The reason they don't use .20s is because as mentioned before, lighter BBs bleed off their speed stupidly fast, the speed at which they decelerate increases exponentially the higher their velocity is. The faster they travel, the more air they hit, the quicker they slow down. So you use heavier BBs, they're slower with their increased weight, dragging themselves through the air, almost despite the air resistance, reaching out and hitting targets to a significantly greater range.
Although .46s come out of the 500fps sniper at around 330fps, they stay at 330fps for the majority of their flight time, and end up hitting with a much harder punch, even out to extended ranges of 50m or more. In my experience BBs are at their most stable when travelling at between 330 and 280fps, so I would say that if you use heavier ammo to put your gun's chrono reading within that boundary, post weight increase, then that will be your key way to get the most out of it.

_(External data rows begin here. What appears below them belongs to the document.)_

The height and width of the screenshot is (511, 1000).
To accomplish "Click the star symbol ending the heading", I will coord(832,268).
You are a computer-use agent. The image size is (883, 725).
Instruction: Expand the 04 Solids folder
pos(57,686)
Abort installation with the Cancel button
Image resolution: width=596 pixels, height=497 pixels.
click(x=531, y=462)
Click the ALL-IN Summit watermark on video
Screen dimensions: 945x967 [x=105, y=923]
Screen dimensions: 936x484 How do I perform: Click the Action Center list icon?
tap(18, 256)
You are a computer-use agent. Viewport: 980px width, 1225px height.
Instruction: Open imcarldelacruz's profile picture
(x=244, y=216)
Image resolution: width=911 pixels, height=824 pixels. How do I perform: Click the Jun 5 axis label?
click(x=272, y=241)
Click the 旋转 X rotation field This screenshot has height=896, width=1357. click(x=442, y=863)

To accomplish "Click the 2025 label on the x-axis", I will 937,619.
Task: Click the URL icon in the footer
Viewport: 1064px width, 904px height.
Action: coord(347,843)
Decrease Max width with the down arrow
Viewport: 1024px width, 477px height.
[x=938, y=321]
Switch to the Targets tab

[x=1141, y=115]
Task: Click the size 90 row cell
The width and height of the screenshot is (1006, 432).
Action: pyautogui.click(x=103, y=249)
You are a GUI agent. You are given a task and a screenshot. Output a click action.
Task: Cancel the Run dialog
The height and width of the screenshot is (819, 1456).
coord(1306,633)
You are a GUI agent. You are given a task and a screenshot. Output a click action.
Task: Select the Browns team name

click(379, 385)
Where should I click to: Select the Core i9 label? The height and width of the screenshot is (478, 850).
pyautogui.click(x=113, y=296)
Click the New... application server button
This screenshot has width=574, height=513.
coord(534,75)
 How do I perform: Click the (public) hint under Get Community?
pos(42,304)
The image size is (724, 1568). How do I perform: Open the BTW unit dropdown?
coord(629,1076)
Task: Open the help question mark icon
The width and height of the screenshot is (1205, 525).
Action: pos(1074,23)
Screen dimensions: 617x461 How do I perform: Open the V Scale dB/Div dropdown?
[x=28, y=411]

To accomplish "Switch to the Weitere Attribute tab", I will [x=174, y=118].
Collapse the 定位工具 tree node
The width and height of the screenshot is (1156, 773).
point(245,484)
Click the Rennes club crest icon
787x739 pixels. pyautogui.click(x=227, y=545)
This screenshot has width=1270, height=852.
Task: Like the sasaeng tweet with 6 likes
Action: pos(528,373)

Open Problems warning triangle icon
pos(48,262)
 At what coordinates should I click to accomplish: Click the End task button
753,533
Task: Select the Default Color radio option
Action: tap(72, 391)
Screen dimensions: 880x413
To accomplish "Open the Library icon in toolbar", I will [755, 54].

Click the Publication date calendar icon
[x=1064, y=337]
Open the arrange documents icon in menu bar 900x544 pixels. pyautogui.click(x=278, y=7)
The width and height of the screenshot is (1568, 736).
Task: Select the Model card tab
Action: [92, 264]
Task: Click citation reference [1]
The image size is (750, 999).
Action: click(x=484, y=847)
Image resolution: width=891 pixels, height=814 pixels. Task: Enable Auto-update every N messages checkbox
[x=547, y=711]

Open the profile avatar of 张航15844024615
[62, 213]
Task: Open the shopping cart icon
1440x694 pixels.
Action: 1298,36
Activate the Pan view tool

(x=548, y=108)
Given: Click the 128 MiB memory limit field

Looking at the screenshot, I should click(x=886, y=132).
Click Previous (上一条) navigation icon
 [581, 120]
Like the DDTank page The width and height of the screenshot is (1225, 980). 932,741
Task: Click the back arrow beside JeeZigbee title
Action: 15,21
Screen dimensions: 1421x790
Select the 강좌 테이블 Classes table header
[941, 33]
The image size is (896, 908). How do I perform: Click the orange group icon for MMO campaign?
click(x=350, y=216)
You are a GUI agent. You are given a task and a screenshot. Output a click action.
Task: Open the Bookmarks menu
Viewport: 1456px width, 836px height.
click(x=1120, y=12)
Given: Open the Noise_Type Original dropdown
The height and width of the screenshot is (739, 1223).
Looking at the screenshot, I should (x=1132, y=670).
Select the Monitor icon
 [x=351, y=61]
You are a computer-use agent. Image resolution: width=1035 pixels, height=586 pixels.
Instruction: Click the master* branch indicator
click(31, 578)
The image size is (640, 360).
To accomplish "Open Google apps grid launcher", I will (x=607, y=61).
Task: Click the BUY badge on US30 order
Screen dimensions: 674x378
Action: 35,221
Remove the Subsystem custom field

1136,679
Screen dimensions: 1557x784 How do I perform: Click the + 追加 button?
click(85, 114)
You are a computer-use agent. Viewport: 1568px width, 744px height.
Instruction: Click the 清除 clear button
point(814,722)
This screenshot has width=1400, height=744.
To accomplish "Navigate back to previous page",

I'd bet money on it in fact.
If I had the time then I'd get a proper tuned sniper, a DMR, an AEG and a pistol together, measure their fps readings at various ranges and then make a graph showing the points at which their fps readings match, you could visualise it by having a sniper at the back of the range, firing past the DMR, firing past the AEG etc, then the DMR would stand at the point at which the sniper's in flight velocity matches that of the DMR's muzzle velocity and then you'd have the AEG down range of that, standing where all 3 guns' fps readings meet, then the pistol at the end, with them all getting closer towards the end of the range as the deceleration caught up with the BBs.
You could also use the data gained from it to make a variable MED for snipers, working out the exact joule output for any given range. You could set a site's MED up so that a sniper never hit harder than an AEG, or whatever you wanted.
Does that make sense to anyone other than me? What about the rest of the post?
I just lack the mathematical knowledge to work out the rate of deceleration of each BB and each speed to put it all together.
TL;DR heavy BBs go further, especially if they're going faster. Range is increased by increasing fps.
1*
though you'd struggle to do that with .20s - .20s are the BB weight for noobs (just throwing it out there). .25s are the way forward. I would suggest that they become the standard weight, but then all the noobs still using .20s wouldn't be at a disadvantage anymore and it'd be harder to call them noobs...
2*
Adding to this, I don't think it would actually be possible to make a .20g BB in airsoft, travel further than any heavier weight airsoft BB, irrespective of the speed you made it go. If you had a sniper tuned to hit a target at 80m using .46s and firing at 500fps measured with a .20, then I'd bet you'd have to fire the .20 at around 800fps or more to make it travel that far, and you'd still need the hop present to battle gravity, otherwise the highly aerodynamic-less shape that is the BB would be grabbed by gravity and then just immediately nosedive into the ground, because it's shaped in a way that allows it to be pulled around by whichever force has the greatest effect on it, in this case gravity. But since applying hop to a BB travelling at that speed would be next to impossible without annihilating the hop in the process, or maybe even the barrel and/or the entire gun, it'd just be impossible to keep it flying true long enough to beat the heavier ammo.